SET PROBLEM: Rename "Instruction" to "Objective" and write out everything from the line containing "This screenshot has height=1294, width=2300." down to the line containing "Action: click(x=683, y=20)", both lines included. Leave everything else as it stands.

Word and element pointing records
········

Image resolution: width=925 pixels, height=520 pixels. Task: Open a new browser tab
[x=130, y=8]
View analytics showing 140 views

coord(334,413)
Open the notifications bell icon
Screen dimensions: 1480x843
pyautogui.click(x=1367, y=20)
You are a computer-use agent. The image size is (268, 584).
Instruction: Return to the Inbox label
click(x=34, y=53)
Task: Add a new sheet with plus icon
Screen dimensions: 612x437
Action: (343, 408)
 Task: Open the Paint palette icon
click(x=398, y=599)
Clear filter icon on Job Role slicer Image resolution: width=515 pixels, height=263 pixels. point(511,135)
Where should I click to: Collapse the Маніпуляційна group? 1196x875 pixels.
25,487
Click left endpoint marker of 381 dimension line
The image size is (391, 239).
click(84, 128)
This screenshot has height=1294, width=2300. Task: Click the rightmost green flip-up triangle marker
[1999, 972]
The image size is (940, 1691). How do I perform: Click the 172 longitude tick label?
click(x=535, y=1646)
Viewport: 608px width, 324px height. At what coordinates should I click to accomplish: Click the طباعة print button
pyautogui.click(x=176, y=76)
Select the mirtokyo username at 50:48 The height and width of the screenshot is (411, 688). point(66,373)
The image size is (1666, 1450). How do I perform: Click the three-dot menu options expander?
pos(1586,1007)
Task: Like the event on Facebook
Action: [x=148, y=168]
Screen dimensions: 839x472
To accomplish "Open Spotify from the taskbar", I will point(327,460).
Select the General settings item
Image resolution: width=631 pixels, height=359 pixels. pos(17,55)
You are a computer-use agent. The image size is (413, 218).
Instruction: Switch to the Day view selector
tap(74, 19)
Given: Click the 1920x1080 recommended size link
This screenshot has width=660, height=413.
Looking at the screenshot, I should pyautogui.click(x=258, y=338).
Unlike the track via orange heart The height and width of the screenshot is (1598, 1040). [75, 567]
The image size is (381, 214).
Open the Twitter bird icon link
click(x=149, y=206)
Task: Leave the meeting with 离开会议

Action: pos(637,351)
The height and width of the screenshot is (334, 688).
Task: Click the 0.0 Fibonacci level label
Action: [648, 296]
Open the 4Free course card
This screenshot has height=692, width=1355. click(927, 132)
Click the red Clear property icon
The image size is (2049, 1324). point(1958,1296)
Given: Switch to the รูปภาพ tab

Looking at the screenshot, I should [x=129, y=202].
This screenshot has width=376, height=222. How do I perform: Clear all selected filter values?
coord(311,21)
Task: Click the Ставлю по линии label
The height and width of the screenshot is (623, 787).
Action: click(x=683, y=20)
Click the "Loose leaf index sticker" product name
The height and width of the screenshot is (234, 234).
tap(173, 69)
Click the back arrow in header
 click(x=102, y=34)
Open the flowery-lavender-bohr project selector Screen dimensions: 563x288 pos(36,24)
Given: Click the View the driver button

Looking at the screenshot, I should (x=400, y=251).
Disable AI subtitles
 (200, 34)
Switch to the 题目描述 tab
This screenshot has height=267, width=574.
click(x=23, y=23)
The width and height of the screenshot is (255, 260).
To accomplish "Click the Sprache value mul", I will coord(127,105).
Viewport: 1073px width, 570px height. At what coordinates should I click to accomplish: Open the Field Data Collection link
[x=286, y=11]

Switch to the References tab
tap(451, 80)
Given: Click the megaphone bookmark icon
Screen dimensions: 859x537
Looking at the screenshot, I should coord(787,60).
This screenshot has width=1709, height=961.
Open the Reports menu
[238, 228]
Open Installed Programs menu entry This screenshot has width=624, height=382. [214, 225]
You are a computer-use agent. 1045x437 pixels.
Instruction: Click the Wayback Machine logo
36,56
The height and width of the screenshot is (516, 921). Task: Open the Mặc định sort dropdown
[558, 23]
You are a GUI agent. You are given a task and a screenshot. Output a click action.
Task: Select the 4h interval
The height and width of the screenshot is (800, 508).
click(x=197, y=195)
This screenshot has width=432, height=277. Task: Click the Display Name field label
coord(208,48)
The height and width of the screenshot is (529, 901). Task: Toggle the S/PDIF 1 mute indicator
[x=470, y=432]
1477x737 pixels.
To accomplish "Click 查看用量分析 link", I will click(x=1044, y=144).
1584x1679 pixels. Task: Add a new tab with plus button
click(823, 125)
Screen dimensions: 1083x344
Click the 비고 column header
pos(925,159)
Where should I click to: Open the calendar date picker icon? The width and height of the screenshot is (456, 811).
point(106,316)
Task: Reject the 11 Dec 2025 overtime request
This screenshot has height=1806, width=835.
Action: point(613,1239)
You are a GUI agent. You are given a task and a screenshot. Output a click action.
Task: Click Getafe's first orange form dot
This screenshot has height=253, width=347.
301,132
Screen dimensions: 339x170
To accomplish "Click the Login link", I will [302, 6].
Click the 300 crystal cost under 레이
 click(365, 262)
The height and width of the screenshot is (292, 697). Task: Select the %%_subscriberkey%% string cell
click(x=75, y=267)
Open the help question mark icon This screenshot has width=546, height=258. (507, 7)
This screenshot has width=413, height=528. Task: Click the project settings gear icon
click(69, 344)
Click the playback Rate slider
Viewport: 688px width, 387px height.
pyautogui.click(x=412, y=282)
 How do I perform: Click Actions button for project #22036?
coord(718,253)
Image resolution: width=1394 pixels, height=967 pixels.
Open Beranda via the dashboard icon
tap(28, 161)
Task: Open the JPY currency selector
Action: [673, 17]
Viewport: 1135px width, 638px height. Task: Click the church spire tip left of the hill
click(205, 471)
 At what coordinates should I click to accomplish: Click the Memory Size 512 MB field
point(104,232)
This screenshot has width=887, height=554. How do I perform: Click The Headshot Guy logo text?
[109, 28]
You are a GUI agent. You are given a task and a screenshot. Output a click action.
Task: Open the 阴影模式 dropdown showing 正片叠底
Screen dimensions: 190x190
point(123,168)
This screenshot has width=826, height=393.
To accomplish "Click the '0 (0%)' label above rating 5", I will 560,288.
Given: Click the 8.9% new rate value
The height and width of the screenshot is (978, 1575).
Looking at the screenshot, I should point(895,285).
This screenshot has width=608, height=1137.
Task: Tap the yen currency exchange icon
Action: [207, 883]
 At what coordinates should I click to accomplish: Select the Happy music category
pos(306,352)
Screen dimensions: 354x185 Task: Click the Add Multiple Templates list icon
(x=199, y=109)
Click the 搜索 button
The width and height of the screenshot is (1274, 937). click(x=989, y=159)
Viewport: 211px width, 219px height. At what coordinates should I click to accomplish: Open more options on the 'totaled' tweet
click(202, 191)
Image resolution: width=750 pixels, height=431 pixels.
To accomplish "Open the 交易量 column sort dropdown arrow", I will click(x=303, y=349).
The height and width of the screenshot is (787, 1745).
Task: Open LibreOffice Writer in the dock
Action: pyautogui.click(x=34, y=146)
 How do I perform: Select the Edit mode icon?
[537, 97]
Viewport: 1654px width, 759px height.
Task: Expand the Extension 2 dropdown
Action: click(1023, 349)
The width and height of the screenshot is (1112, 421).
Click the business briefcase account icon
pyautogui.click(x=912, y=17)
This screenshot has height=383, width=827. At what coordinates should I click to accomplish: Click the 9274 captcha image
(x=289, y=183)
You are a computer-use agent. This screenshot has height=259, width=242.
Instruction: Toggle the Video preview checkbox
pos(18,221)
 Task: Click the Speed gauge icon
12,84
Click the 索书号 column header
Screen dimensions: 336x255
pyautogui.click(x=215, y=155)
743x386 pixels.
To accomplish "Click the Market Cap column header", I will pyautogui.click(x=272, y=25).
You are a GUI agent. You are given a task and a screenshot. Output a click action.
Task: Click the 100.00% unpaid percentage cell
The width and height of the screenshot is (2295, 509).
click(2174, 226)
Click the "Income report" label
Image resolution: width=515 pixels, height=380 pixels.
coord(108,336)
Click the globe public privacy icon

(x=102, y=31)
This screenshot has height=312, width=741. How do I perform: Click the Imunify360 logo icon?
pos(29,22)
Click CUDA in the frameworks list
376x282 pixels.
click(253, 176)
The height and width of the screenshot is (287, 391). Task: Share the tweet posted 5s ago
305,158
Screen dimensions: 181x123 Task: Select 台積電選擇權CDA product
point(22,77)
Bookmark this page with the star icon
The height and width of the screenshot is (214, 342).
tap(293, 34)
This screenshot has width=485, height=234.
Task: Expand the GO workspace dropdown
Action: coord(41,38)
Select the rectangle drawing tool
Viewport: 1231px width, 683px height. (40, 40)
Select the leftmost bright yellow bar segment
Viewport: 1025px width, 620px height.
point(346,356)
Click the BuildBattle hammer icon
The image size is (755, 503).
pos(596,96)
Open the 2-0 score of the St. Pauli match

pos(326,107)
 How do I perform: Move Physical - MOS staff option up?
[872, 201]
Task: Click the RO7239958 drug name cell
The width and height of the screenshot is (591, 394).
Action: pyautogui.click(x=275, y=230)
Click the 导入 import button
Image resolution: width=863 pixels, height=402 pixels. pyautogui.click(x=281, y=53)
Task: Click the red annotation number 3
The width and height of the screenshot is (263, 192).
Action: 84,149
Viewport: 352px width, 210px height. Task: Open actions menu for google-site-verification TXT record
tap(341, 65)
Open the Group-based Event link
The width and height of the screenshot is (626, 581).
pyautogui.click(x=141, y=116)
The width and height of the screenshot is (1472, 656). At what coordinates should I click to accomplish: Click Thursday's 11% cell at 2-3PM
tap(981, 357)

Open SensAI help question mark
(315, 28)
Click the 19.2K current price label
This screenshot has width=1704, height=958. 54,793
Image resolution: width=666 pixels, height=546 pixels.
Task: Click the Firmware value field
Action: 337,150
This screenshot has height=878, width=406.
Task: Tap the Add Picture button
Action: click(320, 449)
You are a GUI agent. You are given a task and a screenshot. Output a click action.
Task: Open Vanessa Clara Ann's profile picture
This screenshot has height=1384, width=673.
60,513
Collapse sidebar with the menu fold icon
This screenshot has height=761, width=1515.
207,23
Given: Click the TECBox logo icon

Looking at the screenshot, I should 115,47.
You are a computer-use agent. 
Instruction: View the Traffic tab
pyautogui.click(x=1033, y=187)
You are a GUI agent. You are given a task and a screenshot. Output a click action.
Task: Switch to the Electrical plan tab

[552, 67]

········

CORRECT RESPONSE:
This screenshot has height=1294, width=2300. Task: Click the rightmost green flip-up triangle marker
[1999, 972]
The image size is (940, 1691). How do I perform: Click the 172 longitude tick label?
click(x=535, y=1646)
Viewport: 608px width, 324px height. At what coordinates should I click to accomplish: Click the طباعة print button
pyautogui.click(x=176, y=76)
Select the mirtokyo username at 50:48 The height and width of the screenshot is (411, 688). point(66,373)
The image size is (1666, 1450). How do I perform: Click the three-dot menu options expander?
pos(1586,1007)
Task: Like the event on Facebook
Action: [x=148, y=168]
Screen dimensions: 839x472
To accomplish "Open Spotify from the taskbar", I will point(327,460).
Select the General settings item
Image resolution: width=631 pixels, height=359 pixels. pos(17,55)
You are a computer-use agent. The image size is (413, 218).
Objective: Switch to the Day view selector
tap(74, 19)
Given: Click the 1920x1080 recommended size link
This screenshot has width=660, height=413.
Looking at the screenshot, I should pyautogui.click(x=258, y=338).
Unlike the track via orange heart The height and width of the screenshot is (1598, 1040). [75, 567]
The image size is (381, 214).
Open the Twitter bird icon link
click(x=149, y=206)
Task: Leave the meeting with 离开会议

Action: pos(637,351)
The height and width of the screenshot is (334, 688).
Task: Click the 0.0 Fibonacci level label
Action: [648, 296]
Open the 4Free course card
This screenshot has height=692, width=1355. click(927, 132)
Click the red Clear property icon
The image size is (2049, 1324). point(1958,1296)
Given: Switch to the รูปภาพ tab

Looking at the screenshot, I should [x=129, y=202].
This screenshot has width=376, height=222. How do I perform: Clear all selected filter values?
coord(311,21)
Task: Click the Ставлю по линии label
The height and width of the screenshot is (623, 787).
Action: click(x=683, y=20)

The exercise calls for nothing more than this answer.